**DOCUMENT EXTRACT:**
○ ○ ○ ○ ○
Mediation is an effective way to end a dispute, especially when emotions get in the way of progress and litigation is not a desired path forward. It’s a confidential opportunity to find reconciliation, reach a compromise, or negotiate a settlement.
It is a useful solution-oriented method in situations where a mediator fosters trust, sensitivity, and cooperation with all parties as part of the process. During a session, our mediator will listen to everybody and help maintain constructive communication.
We offer all three types of mediation: facilitative, evaluative, and transformative. What type to use depends on your goals and objectives.
Facilitative mediation is the most common type of mediation. It is a meeting between at least two people who want to reach an agreement but need help making progress on their own. Everybody meets with the same mediator in the same room simultaneously. They each have an opportunity to explain their wants and objectives.
The facilitative mediator will ask a lot of questions but won’t typically make recommendations or share an opinion. Instead, everybody is encouraged to share information openly. Then they decide to agree or agree to disagree by themselves.
○ ○ ○ ○ ○
**WHAT YOU NEED TO DO:**
A) In the mediation passage, which type of mediation is described as the most common?
B) Summarize the mediation passage in two sentences.
C) Extend the mediation passage onward from its final sentence.
○ ○ ○ ○ ○
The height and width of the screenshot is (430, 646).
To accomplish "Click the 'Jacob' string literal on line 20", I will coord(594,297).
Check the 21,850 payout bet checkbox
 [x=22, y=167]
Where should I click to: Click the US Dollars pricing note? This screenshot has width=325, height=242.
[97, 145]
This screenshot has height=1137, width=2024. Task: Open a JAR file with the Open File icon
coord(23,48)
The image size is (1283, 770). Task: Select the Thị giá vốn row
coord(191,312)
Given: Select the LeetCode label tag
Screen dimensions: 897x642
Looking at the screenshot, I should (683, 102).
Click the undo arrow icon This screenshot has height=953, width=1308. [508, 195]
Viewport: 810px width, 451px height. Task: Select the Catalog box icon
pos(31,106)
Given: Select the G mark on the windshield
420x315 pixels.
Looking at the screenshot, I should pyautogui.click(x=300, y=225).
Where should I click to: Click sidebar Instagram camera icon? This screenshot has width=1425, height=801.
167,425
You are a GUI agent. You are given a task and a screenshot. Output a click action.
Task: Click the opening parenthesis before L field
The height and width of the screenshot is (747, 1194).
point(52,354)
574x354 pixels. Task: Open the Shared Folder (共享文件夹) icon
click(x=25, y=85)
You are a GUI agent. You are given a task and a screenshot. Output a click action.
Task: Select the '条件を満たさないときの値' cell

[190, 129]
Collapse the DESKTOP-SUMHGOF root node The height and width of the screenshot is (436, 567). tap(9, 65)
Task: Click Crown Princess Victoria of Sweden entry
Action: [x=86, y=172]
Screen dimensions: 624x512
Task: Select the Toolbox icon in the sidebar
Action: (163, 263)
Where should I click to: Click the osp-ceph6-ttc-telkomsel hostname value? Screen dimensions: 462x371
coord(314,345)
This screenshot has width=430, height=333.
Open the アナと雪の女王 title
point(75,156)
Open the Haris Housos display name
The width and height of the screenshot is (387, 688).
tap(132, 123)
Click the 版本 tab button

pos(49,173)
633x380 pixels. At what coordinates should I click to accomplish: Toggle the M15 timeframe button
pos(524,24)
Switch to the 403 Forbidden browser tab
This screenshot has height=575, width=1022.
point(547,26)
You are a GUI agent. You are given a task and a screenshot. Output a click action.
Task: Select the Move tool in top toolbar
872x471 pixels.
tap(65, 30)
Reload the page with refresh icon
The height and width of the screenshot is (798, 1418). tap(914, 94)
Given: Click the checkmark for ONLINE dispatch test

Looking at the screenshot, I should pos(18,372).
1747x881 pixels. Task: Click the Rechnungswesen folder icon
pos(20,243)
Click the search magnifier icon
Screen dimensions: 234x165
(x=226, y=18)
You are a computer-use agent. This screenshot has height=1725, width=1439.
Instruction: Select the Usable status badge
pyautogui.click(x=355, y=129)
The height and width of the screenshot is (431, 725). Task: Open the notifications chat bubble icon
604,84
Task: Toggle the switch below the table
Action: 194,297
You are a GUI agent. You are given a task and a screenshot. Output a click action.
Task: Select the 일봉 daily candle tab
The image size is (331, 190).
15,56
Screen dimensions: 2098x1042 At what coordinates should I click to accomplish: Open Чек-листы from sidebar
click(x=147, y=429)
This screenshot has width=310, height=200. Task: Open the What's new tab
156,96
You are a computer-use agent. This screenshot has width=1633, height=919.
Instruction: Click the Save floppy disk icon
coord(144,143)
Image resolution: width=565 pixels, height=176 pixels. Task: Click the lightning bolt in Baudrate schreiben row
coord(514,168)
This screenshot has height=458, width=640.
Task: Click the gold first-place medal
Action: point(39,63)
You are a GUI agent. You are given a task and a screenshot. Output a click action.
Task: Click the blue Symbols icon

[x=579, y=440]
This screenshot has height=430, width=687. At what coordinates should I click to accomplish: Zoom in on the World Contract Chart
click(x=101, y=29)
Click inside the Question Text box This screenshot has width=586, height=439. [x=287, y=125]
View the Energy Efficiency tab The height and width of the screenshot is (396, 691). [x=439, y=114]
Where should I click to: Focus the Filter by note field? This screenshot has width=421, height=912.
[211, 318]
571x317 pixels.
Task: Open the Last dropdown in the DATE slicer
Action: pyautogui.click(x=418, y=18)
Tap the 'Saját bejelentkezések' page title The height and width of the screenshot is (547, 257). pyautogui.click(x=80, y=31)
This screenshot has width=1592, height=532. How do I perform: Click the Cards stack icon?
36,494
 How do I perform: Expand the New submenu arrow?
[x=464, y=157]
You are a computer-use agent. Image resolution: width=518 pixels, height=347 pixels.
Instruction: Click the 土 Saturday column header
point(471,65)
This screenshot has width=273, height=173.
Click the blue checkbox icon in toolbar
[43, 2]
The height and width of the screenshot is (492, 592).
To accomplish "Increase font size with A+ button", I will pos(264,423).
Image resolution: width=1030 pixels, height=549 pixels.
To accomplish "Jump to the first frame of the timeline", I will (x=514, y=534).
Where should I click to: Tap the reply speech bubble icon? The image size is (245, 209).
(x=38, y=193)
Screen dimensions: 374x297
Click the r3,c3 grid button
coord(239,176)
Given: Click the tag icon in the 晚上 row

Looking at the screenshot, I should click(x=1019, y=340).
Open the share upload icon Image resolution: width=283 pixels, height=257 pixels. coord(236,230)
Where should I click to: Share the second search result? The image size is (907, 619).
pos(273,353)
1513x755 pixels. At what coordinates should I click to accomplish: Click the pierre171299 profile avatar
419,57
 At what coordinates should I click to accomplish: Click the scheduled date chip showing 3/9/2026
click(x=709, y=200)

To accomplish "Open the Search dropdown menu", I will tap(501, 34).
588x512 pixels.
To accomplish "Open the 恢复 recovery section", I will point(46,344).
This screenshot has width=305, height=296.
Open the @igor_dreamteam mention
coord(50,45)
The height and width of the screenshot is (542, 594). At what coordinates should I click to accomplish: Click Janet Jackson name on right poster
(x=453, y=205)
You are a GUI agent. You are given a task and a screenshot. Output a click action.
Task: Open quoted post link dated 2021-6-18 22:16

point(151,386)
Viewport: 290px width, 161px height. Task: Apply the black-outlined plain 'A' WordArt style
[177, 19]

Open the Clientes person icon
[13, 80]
○ ○ ○ ○ ○
**THE RESPONSES:**
A) Facilitative mediation is the most common type.

B) Mediation is a confidential, solution-oriented way to end a dispute, in which a mediator fosters trust and cooperation, listens to everybody and helps keep communication constructive. Three types are offered (facilitative, evaluative and transformative), and in the most common, facilitative mediation, all parties meet together with one mediator who asks questions without giving opinions, so they reach agreement or agree to disagree on their own.

C)
Facilitative mediation can be quick, affordable, and go smoothly. Especially if everyone generally gets along, trusts each other, knows what they want, and knows what’s on the table. It’s less than optimal in situations with secrets, power struggles, and control issues.
This type of mediation is used most often when the people bring their attorneys to the session. An evaluative mediator meets both parties in the same or separate rooms and goes between the two rooms.
The mediator will hear both sides and offer opinions about the strengths and weaknesses of their respective cases. The mediator will make recommendations for a solution.
This method is also a quick and efficient approach toward resolution.
In this type of mediation, the mediator seeks to help people transform their relationship. This is a common approach toward workable child custody and co-parenting solutions. During a session, the mediator may need to smooth power dynamics or intercede to promote fair communication.
Typical mediation cases often involve:
- Divorce settlements
- Child custody agreements
- Business partner disagreements
- Child support agreements
- Contractual disputes
- Employment disputes
- Estates, trusts, and wills
- Landlord and tenant conflicts
- Personal injury settlements
- Probate and resolution after the death of a family member or friend
- Spousal Support/Alimony agreements
At Weems Hazen Law, our mediation experts will listen to your story, understand your priorities, and help you decide if this process is right for you. Contact us today.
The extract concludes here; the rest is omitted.